## Texto del documento:
..............................
La buena sociedad burguesa alemana y sus medios de comunicación elogiaron en cierta ocasión, allá por los inicios del siglo XX, el «buen sentido» del ya veterano fundador de la social-democracia alemana, Augusto Bebel. Lejos de alegrarse, el anciano tornero se quedó muy preocupado. «¡Ah, viejo Bebel!», escribió. «¿Qué tontería habrás hecho para que esta gentuza te alabe?».

Ya casi nadie recuerda al bueno de Bebel, que fue pionero de la causa feminista, entre otras. Es una pena. Si lo hiciera el nuevo coordinador general de IU, Gaspar Llamazares, tendría serios motivos para sentirse preocupado: los grandes medios de comunicación han acogido con indisimulado alivio su nombramiento. Su condescendente benevolencia hacia él ha sido tan llamativa como la radical animadversión que han manifestado hacia la candidatura de Ángeles Maestro, tildada de «guardiana de las esencias comunistas» y acusada del nefando crimen de llamar «a la lucha en la calle contra el FMI y la explotación capitalista».

No conozco lo suficiente ni a Llamazares ni a Maestro como para inclinar mis preferencias de ningún lado. Supongo que habrá que dejarles tiempo para que enseñen sus respectivas cartas. Y para que las jueguen en la práctica. En todo caso, no oculto que la preocupación de Llamazares por tomar posiciones en el terreno de la realpolitik –el mismo que pretendía ocupar Frutos, dicho sea de paso– está lejos de fascinarme. En cambio, simpatizo con la incitación de Maestro «a la lucha en la calle contra el FMI y la explotación capitalista». Y el hecho de que haya molestado con ello a los voceros de la globalización y el neoliberalismo, lejos de preocuparme, me reafirma en esa toma de postura inicial.

El terreno más propicio para el combate contra la injusticia esencial del nuevo orden internacional no está ni en las contiendas electorales de cada cuatro años ni en los florilegios parlamentarios, que a casi nadie interesan y que apenas dejan margen operativo para la oposición real. Está en  la confluencia «en la calle» –extramuros del sistema– de todos las causas de descontento. Y ha de plantearse a escala internacional, puesto que el mundo entero es el escenario en que el enemigo ha planteado su ofensiva.

No he oído que Llamazares enfoque por esa vía su liderazgo. Confiemos en que lo haga en cuanto los líos burocráticos de IU le dejen tiempo.
..............................
## Consigna:
Repite literalmente el fragmento del texto sobre Llamazares y Maestro que va de «El terreno más» a «planteado su ofensiva.», ambos incluidos.

Registros guardados:
..............................
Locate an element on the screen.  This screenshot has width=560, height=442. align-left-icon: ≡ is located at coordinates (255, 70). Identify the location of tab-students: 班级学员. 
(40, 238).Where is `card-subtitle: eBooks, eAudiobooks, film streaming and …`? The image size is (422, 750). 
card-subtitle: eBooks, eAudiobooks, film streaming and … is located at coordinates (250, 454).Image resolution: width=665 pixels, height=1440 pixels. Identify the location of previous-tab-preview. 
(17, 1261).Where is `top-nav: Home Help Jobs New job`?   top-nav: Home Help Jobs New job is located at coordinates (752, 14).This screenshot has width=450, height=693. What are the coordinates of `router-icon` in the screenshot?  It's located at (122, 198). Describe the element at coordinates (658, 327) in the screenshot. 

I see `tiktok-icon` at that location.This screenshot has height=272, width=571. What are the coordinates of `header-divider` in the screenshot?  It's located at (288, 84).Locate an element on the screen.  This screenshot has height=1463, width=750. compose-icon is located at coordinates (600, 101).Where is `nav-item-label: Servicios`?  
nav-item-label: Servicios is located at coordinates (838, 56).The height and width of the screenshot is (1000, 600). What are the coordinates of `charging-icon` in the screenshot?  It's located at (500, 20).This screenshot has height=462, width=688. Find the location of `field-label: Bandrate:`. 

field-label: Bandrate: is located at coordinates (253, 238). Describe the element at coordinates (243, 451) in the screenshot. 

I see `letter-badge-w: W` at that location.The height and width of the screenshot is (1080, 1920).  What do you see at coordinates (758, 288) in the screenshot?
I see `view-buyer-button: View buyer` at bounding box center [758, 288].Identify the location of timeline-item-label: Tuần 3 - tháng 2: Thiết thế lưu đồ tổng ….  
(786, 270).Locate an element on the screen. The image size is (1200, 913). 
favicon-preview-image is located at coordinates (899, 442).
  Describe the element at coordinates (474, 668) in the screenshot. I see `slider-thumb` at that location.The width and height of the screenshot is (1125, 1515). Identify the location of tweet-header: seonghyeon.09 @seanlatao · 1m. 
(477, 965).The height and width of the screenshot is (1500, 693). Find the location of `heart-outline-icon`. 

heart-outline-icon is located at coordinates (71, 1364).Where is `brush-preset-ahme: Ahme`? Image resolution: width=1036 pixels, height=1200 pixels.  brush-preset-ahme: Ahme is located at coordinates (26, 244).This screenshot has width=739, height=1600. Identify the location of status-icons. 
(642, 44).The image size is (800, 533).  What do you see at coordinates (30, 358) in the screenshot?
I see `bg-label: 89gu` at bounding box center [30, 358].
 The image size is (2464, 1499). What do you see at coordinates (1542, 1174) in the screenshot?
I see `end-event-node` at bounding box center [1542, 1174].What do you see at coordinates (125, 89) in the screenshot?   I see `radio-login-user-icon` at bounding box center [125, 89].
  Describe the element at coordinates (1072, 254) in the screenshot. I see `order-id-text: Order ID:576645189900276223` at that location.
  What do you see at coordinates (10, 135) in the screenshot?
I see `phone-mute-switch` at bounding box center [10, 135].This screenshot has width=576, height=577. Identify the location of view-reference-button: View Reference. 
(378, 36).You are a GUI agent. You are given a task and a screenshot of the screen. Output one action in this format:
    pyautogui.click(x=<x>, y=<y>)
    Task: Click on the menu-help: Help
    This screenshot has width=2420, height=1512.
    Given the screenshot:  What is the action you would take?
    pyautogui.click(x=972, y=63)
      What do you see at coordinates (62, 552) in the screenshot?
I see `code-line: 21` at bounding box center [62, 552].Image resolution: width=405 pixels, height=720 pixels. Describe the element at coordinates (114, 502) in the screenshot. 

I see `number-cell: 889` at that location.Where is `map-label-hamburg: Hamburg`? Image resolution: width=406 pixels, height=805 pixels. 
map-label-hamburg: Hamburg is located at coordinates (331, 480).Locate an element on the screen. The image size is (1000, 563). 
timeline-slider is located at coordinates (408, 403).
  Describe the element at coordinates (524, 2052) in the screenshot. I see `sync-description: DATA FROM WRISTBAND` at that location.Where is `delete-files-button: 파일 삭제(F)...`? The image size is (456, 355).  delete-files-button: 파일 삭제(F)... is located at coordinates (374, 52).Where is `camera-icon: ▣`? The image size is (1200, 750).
..............................
## Respuesta:
El terreno más propicio para el combate contra la injusticia esencial del nuevo orden internacional no está ni en las contiendas electorales de cada cuatro años ni en los florilegios parlamentarios, que a casi nadie interesan y que apenas dejan margen operativo para la oposición real. Está en  la confluencia «en la calle» –extramuros del sistema– de todos las causas de descontento. Y ha de plantearse a escala internacional, puesto que el mundo entero es el escenario en que el enemigo ha planteado su ofensiva.